Robert Carlyle has proven to be an astonishing actor from his memorable work in The Full Monty, Trainspotting, and California Solo.  Though The Legend of Barney Thomson allows the actor to return to his Trainspotting-esque wildness, it’s unfortunate that his first attempt at directing a feature film isn’t quite so flawless.

In The Legend of Barney Thomson, Carlyle stars as the title’s temperamental Scottish fool.  Thomson rages whenever he feels disrespected, which is often, and he doesn’t understand his stupefyingly bad luck.  When murders start occurring around him (some of which are accidentally caused by him), he thinks on his feet to hide the evidence.  With the help of his surly mum (played by Emma Thompson in full senile senior mode), Barney rolls with the punches and tries to keep his cool around prying investigators (including Ray Winstone, who appears as though he’s trying to remember if he’s left the stove on).

The Legend of Barney Thomson is truly uneven, which may be faithful to Douglas Lindsay’s work that has been adapted by screenwriters Colin McLaren and Richard Cowan.  However, as you watch film, you get the sense that either Carlyle doesn’t have enough faith in the writing or the amateur filmmaker isn’t experienced enough to balance material this hot and cold.

What Carlyle is able to do, however, is try and mask the film with a slick style so that the audience doesn’t feel the same unease he does.  The film’s style matches the crime noir nicely and the choice to shoot some confrontations head-on while appropriately optioning other types of artistic cinematography shows the filmmaker has learned a lot from watching fellow directors at play.

The Legend of Barney Thomson has some funny moments (a scene featuring Carlyle and Thompson driving home after an awkward discovery in the trunk of the car is priceless), but the production can’t handle the constant switching between comedy and drama.
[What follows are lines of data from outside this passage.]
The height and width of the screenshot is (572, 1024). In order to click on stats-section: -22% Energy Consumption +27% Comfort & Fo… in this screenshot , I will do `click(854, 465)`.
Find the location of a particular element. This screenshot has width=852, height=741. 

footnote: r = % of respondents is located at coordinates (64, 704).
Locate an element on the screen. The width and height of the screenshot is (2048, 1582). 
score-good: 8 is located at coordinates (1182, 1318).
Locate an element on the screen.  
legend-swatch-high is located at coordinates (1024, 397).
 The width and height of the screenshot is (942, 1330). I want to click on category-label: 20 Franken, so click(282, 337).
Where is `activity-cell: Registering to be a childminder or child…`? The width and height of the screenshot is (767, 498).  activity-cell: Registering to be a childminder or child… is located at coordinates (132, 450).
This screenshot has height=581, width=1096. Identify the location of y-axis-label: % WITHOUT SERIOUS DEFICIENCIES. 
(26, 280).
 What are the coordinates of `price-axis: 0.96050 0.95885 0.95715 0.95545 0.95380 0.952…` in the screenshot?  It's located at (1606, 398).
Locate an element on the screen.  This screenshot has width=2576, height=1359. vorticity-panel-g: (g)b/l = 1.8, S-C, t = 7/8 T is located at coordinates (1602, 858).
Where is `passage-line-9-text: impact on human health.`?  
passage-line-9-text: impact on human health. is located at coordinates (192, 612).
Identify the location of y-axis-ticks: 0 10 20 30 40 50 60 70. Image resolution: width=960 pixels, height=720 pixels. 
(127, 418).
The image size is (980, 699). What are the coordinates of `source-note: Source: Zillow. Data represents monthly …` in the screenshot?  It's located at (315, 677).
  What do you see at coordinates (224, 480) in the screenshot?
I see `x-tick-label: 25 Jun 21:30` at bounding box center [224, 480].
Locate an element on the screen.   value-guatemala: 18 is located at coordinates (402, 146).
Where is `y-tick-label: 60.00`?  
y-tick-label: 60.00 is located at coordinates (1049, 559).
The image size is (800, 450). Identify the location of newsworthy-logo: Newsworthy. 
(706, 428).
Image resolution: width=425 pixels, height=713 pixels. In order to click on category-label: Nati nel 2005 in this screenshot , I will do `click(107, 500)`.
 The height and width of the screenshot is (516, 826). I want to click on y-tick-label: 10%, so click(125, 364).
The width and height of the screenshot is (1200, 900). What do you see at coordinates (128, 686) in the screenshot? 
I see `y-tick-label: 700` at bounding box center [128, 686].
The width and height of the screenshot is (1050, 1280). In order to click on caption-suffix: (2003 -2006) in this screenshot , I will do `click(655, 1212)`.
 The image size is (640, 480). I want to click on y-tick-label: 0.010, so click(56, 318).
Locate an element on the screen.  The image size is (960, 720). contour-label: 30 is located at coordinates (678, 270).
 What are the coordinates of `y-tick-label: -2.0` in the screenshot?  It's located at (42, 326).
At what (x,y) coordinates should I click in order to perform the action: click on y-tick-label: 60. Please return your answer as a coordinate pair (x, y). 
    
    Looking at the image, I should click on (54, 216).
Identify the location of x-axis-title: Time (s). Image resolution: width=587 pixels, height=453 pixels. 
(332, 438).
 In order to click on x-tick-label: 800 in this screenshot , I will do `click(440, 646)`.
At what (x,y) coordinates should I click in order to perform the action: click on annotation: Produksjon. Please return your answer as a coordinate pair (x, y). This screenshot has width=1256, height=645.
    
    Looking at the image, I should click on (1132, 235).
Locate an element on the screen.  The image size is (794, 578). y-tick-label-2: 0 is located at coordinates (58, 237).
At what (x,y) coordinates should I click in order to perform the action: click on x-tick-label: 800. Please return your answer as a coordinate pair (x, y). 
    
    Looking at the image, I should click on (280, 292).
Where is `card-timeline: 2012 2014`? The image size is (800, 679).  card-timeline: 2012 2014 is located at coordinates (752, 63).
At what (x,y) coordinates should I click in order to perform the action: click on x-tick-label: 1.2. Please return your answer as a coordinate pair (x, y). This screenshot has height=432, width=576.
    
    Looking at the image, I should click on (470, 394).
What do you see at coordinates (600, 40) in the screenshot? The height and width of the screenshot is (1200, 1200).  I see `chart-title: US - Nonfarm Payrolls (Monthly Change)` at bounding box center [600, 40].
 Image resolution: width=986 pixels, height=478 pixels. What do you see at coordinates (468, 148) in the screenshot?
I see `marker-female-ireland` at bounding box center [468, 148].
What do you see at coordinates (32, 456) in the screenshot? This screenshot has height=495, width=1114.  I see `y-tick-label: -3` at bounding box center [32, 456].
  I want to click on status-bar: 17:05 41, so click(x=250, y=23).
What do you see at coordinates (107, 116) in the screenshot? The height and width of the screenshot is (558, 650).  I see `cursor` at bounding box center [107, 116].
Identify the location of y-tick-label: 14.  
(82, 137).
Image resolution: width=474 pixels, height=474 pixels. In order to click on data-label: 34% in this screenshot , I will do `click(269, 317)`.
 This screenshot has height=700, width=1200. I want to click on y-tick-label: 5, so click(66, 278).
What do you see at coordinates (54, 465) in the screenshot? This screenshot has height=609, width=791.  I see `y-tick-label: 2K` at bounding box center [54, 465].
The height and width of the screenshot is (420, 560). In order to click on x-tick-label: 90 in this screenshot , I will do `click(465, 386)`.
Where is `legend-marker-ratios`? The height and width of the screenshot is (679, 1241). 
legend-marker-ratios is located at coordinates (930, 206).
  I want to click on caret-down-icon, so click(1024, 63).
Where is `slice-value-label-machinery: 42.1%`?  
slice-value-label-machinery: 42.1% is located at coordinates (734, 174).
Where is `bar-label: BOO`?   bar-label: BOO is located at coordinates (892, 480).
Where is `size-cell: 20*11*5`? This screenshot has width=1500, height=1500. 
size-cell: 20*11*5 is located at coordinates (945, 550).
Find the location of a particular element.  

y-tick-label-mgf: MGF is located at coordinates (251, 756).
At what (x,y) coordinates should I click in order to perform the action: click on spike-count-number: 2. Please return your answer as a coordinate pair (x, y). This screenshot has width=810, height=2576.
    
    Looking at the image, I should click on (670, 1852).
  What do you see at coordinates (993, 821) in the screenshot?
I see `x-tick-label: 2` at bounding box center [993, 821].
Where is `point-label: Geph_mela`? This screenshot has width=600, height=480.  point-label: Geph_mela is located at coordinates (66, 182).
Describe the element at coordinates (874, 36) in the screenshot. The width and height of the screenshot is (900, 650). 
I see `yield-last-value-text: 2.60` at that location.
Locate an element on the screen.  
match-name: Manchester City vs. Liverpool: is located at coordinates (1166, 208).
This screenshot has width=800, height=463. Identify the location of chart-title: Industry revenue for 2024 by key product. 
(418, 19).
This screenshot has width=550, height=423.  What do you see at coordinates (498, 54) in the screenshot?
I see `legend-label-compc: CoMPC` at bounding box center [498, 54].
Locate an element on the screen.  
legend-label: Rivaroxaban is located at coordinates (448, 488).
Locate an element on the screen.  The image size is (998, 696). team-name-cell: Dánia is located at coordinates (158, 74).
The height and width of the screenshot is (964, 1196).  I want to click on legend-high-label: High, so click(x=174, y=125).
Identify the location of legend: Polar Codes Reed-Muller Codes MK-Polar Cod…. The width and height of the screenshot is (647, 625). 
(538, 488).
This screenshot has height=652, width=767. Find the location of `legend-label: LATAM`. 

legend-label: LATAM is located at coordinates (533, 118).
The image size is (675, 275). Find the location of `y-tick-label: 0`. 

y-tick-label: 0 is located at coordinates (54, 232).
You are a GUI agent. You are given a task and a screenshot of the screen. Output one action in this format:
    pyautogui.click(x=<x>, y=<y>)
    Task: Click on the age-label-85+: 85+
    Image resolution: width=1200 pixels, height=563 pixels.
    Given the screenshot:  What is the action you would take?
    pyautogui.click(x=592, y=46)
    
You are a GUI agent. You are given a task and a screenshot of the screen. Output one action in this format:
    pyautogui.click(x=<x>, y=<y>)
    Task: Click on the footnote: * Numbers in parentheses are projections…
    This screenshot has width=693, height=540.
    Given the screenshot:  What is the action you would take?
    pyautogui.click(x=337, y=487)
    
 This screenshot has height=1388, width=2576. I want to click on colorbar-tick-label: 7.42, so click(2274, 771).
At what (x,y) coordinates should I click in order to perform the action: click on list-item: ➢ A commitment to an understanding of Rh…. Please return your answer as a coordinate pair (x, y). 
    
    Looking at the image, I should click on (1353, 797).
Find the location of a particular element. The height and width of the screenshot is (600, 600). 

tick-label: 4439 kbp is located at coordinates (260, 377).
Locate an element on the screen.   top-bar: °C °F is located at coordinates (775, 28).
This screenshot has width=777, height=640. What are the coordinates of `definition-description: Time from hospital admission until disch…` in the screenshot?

When the wackiness is firing on all cylinders after a sombre discussion, the film tends to be obnoxious and inconsiderate. But, again, maybe that’s the intention of Douglas Lindsay’s barbershop death junkie series.

Much like Barney Thomson, Robert Carlyle had to think on the fly while making his directorial debut.  And also like his character, the filmmaker is only somewhat successful.